Bewegungsvielfalt mit Zeitgeist

Der Countdown läuft. Noch fünfhundertneunundzwanzig Tage bis zur Eröffnung des deutschen Turnfestes in Hamburg am 15. Mai 1994. Für das Organisationskomitee ein Grund, schon jetzt bei der Sportjournaille bei einem gemütlichen Beisammensein in der eigens für das Turnfest renovierten alten Feuerwache am Millerntor die Werbetrommel für das größte Breitensportereignis zu rühren.
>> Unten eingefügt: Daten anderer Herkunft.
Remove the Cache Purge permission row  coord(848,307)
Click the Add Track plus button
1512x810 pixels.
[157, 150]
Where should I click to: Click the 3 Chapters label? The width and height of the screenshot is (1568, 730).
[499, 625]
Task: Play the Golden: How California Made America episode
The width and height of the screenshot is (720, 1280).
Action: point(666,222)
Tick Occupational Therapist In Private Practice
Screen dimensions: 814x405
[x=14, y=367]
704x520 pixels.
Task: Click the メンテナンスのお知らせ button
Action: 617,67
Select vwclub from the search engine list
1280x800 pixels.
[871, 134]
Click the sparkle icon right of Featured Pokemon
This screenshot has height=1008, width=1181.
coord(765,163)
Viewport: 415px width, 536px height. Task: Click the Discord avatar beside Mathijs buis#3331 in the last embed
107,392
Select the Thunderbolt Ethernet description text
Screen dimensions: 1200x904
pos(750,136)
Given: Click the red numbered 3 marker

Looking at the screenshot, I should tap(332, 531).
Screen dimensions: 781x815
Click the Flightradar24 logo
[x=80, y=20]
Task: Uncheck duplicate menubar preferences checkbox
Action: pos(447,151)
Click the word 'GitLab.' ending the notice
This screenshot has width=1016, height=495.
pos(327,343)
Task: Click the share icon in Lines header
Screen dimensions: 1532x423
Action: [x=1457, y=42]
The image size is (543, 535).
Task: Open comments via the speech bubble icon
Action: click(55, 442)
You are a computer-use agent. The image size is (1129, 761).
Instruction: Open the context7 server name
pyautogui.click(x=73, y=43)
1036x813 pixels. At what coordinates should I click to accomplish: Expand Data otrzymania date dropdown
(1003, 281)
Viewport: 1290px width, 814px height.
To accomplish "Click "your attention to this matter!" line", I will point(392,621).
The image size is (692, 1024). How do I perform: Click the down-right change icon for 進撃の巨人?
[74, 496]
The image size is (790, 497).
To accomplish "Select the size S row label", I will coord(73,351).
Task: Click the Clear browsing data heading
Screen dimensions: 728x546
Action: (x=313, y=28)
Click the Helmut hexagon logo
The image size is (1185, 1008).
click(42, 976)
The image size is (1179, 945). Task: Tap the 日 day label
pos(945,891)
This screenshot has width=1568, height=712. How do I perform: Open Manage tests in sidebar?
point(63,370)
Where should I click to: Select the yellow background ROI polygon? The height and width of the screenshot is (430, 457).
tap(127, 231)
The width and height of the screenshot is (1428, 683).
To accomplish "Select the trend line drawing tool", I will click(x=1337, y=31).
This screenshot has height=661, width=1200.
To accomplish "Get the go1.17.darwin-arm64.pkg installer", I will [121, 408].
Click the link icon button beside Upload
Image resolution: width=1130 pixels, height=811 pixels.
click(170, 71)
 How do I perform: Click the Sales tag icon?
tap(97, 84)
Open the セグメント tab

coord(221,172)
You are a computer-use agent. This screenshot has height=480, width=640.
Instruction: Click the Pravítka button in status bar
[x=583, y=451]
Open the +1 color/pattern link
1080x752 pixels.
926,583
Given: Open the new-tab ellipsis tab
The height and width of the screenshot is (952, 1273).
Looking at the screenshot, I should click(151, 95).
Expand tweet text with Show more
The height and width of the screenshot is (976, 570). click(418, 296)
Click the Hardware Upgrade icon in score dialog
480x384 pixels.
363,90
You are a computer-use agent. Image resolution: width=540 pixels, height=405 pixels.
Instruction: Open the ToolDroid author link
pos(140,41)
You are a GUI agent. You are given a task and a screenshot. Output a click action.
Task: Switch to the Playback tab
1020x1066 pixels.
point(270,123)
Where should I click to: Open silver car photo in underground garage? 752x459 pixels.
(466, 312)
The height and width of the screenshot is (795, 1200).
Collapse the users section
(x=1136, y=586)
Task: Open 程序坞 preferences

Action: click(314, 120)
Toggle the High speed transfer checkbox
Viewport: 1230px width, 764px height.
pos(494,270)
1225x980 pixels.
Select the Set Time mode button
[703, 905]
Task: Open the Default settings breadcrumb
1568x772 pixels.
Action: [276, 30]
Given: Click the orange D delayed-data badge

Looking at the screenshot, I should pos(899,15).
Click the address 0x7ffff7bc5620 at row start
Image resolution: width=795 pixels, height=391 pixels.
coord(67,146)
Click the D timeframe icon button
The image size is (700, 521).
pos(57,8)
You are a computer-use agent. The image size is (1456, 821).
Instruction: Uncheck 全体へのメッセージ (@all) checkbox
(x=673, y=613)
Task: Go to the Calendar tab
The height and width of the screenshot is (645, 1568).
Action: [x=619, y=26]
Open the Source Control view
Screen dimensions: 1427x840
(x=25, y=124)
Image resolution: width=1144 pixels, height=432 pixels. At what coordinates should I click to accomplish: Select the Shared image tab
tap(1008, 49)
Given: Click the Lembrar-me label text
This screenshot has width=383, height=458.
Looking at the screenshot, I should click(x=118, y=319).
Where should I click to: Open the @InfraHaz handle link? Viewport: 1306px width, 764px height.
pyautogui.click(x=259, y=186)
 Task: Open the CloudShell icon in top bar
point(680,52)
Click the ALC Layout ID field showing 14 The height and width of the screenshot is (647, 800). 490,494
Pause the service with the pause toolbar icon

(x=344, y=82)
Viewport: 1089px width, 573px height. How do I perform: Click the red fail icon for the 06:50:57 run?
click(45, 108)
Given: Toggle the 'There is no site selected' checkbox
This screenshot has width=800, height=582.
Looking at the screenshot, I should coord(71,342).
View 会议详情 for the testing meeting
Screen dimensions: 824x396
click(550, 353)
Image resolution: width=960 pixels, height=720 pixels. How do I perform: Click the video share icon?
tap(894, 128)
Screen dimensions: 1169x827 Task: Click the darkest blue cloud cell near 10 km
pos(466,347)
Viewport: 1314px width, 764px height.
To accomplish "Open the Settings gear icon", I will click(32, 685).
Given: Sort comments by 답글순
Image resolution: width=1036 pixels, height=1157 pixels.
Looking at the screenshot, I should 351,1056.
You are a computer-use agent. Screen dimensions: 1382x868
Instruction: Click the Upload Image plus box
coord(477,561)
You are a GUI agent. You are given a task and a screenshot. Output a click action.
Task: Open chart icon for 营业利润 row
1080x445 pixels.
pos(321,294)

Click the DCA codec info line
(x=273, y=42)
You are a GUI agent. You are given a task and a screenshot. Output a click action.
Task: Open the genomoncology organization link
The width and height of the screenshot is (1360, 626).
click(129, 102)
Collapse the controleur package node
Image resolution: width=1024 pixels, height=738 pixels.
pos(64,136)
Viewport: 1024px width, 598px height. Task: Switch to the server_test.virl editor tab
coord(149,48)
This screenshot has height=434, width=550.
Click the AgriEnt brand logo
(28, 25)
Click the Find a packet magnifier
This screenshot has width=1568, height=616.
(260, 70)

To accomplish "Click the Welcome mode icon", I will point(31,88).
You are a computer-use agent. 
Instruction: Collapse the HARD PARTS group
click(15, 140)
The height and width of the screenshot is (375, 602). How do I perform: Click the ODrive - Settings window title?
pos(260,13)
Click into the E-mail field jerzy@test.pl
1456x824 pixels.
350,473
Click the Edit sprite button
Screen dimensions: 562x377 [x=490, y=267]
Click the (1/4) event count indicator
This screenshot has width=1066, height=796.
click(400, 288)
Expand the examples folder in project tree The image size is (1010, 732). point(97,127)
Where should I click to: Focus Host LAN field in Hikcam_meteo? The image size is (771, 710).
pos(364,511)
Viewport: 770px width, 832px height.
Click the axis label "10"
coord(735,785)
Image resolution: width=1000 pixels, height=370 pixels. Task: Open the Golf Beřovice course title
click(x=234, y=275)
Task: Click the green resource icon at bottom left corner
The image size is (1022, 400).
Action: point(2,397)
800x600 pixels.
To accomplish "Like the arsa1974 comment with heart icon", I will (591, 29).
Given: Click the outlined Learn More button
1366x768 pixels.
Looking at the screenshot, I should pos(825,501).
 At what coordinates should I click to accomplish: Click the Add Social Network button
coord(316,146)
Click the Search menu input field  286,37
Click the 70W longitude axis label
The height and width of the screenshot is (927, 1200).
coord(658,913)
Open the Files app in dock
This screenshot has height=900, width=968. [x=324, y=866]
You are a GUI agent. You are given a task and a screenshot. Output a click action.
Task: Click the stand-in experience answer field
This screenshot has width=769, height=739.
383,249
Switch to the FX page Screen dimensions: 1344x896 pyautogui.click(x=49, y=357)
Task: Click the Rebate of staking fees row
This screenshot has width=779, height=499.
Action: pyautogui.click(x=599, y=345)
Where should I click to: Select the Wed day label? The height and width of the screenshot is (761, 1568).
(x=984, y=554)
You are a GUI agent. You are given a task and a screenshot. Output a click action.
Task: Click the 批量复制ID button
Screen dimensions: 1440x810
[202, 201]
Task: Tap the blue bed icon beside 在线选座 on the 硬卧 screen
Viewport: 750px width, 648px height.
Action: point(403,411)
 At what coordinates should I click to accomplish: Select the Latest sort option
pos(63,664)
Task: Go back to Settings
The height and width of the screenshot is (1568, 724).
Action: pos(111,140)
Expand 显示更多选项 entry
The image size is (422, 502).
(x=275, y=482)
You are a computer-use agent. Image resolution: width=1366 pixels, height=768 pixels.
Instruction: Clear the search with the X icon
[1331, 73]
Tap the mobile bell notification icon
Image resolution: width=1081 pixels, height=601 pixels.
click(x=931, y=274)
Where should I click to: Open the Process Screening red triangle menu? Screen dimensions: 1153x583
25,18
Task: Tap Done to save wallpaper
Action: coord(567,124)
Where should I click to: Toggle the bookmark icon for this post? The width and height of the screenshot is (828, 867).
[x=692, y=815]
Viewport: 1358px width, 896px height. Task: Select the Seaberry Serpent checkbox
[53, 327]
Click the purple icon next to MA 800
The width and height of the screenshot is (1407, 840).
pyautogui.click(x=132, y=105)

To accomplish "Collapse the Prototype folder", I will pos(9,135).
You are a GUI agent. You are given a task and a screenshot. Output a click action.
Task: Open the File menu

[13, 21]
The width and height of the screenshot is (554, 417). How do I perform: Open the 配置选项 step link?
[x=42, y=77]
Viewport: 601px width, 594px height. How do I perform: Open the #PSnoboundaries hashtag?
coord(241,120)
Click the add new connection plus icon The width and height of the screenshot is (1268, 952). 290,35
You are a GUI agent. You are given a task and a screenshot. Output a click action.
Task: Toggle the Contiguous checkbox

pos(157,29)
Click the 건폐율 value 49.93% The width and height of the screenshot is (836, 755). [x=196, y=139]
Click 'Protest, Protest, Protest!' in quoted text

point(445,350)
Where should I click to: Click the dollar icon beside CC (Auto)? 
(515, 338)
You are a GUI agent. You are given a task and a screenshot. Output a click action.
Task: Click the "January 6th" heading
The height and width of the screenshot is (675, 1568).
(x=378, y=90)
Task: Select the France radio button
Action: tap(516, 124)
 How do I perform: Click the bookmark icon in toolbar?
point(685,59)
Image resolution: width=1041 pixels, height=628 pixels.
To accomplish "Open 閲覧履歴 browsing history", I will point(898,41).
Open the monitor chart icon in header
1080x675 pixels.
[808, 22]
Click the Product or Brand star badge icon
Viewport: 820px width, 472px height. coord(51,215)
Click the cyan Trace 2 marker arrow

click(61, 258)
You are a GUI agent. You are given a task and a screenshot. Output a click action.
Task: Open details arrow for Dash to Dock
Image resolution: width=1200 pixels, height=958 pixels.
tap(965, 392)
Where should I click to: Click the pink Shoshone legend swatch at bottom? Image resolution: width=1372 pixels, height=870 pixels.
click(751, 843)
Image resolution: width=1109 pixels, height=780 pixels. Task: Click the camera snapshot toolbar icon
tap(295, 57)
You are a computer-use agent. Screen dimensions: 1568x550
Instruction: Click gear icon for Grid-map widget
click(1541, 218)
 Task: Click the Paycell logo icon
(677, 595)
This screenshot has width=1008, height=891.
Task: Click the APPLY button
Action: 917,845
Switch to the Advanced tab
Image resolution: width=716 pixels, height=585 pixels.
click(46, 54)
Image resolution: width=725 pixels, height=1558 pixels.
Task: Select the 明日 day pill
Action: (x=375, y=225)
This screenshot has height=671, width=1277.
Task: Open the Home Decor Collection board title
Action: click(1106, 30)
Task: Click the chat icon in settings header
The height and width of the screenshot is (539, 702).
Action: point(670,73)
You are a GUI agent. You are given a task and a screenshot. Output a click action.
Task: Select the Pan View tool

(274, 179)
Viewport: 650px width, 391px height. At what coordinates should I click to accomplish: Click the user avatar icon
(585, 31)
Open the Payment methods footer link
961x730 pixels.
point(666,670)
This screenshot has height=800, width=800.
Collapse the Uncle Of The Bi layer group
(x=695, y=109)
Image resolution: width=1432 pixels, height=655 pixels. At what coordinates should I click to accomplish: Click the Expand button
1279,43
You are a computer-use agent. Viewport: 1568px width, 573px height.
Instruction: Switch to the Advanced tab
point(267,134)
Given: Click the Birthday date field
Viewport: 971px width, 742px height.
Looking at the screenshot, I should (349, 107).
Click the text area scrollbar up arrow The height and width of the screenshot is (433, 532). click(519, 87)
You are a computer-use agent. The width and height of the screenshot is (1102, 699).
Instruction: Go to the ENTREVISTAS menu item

Frisch, fromm, fröhlich, frei, das war das Motto des ersten Turnfestes in der Hansestadt 1893. Und das ist immer noch das Motto des Deutschen Turnbundes (DTB). Aber der gibt sich in einem flott gemachten Werbefilmchen und in Hochglanzbroschüren zunehmend progressiver — dem Zeitgeist verpflichtet. Reichten auch noch 1953 beim zweiten Turnfest in Hamburg die vier großen Fs im Leben eines Turners aus, die Massen zu mobilisieren, müssen heute schon so wahnsinnig elaborierte Wortgeschöpfe wie „bei der eigensportlichen Körpererfahrung die Bewegungsvielfalt erleben“ her.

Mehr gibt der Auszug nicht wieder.